Scientists make stunning discovery of the oldest tree in a remote forest. Even though trees all over the world are being cut down due to agricultural practices and the effects of climate change, there is a magnificent tree that has managed to survive at Alerce Costero National Park in Chile.
This tree, which has been known as "Gran Abuelo" (which translates to "Great-Grandfather"), has survived for more than 5,000 years, making it older than the Methuselah Pine, which claims to be the oldest tree in the world at the moment, which is 4,850 years old.
Scientists are currently conducting measurements to determine the age of Gran Abuelo to ensure that it is officially recognized as the oldest living tree in the world. This serves to highlight the significance of maintaining such ancient natural treasures.
“It’s a survivor, there are no others that have had the opportunity to live so long,” saidAntonio Lara, one of the scientists working on determining the tree’s age. Prior to the discovery of Gran Abuelo in 1972 by a park ranger, the Patagonian cypress, also known as Fitzroya cupressoides, was a well-kept secret within Alerce Costero National Park. When it was first discovered, the actual site of the tree was kept secret, much like the method that was taken with the Methuselah Pine, to protect the tree.
Nevertheless, tourists are now allowed to start on a walk through the forest that lasts approximately one hour to take photographs alongside this extraordinary ancient marvel. In light of the significance of the tree, the National Park Service of Chile has increased the number of ranger patrols to guarantee that it will continue to be safeguarded.
Not only is Gran Abuelo appealing on an individual level, but it also has the potential to be explored scientifically. The study of this ancient tree, according to the researchers, has the potential to reveal insights into how species have evolved throughout millennia to changing climatic conditions.
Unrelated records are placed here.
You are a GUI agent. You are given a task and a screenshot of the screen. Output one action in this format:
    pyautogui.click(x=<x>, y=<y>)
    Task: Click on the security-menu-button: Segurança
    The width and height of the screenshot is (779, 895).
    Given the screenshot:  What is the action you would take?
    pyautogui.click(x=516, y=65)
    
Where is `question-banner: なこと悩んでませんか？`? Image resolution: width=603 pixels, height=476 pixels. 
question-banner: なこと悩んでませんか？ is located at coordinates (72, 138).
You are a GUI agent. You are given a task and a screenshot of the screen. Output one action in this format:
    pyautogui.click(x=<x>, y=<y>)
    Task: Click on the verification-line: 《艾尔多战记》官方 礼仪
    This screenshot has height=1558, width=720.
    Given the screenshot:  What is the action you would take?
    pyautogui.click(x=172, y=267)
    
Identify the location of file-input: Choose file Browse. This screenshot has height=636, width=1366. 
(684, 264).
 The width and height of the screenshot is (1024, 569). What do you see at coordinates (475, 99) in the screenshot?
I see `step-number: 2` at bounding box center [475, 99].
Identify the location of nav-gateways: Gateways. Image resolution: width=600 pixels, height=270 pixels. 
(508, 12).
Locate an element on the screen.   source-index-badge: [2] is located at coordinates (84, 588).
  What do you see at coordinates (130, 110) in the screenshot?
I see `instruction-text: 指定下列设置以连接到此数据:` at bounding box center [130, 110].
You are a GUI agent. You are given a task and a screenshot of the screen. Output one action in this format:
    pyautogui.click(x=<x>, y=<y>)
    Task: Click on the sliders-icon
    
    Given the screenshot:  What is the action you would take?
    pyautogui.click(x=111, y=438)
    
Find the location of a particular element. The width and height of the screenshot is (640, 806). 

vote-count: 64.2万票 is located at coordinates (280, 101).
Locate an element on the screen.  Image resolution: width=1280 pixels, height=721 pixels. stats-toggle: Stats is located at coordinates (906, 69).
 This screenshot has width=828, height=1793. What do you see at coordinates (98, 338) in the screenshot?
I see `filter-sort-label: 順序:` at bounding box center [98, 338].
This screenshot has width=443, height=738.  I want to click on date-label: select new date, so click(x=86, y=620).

“The ancient trees have genes and a very special history because they are symbols of resistance and adaptation. They are nature’s best athletes,” Jonathan Barichivich, one of the scientists studying the tree, said. “If these trees disappear, so too will they disappear, an important key to how life adapts to changes on the planet.”
“There are many other reasons that give value and sense to this tree and the need to protect it,” Lara said.
A nature photographer in British Columbia made a remarkable discovery in the realm of tree discoveries earlier this year when they came upon one of the largest old-growth cedars that has ever been documented. It is thought that this magnificent tree is over a thousand years old, and it has become the topic of a great deal of interest.
In the same way that the particular position of other venerable trees is being kept secret, the precise location of this ancient cedar is being kept secret, which highlights the commitment to its protection and preservation.